Pixel coordinate grounding data →
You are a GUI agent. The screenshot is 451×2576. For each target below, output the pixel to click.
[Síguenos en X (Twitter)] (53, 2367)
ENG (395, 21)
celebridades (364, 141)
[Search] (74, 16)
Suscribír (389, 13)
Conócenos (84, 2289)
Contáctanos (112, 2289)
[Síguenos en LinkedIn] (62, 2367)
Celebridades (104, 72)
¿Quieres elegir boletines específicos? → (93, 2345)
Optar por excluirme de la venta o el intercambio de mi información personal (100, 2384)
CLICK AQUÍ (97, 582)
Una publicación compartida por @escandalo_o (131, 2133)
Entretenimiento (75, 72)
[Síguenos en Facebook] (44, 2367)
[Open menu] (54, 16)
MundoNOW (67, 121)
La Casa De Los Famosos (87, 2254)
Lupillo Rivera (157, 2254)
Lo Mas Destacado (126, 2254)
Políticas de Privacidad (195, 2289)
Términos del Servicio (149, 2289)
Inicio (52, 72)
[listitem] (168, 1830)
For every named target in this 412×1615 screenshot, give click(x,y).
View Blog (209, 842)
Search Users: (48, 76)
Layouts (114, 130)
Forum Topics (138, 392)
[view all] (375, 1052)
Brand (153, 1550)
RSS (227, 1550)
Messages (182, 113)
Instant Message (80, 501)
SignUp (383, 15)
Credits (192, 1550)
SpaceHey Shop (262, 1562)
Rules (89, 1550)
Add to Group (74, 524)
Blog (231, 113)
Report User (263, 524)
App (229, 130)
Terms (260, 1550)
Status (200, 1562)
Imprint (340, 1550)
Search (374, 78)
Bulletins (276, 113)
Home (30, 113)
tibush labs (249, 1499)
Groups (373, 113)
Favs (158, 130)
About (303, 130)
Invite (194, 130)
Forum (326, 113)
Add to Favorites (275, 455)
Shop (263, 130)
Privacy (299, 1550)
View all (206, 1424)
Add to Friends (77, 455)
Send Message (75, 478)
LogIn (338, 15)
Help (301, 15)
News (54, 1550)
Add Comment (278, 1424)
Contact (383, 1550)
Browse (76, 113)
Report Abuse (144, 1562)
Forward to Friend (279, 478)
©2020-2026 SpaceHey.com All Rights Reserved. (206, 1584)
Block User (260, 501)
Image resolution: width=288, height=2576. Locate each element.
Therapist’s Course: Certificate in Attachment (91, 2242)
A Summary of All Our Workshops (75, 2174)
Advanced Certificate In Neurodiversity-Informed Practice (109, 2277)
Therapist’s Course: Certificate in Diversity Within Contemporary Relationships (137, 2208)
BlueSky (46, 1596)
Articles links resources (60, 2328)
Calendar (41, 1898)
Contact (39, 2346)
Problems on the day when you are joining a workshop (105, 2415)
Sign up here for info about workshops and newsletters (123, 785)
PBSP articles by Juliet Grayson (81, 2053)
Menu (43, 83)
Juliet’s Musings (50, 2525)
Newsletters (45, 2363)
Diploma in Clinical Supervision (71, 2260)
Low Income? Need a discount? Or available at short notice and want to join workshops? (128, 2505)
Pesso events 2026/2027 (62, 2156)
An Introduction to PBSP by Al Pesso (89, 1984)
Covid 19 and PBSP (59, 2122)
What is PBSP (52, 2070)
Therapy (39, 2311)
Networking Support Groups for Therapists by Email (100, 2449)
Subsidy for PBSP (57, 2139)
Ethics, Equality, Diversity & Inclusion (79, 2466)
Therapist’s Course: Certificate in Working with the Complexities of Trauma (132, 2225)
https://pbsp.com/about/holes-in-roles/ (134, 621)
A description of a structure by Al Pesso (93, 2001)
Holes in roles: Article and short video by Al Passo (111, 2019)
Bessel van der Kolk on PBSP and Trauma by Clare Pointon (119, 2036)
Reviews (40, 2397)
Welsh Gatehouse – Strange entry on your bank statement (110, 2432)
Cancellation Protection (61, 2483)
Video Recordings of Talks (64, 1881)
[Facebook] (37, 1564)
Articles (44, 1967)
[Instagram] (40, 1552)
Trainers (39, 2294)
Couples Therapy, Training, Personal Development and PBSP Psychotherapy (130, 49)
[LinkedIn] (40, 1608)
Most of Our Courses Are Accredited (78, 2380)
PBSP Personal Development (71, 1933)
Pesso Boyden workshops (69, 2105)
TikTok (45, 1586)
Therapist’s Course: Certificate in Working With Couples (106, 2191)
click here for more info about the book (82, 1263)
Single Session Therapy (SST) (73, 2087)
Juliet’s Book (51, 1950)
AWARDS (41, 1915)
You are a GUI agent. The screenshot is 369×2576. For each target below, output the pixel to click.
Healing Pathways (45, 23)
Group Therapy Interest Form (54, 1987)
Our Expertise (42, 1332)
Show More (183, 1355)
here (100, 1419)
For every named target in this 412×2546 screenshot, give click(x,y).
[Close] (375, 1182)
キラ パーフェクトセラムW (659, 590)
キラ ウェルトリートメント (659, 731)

Problem → The output should be exactly the lines above from the line containing "Diploma in Clinical Supervision (71, 2260)" to the line containing "Covid 19 and PBSP (59, 2122)", inclusive, with no other lines.

Response →
Diploma in Clinical Supervision (71, 2260)
Low Income? Need a discount? Or available at short notice and want to join workshops? (128, 2505)
Pesso events 2026/2027 (62, 2156)
An Introduction to PBSP by Al Pesso (89, 1984)
Covid 19 and PBSP (59, 2122)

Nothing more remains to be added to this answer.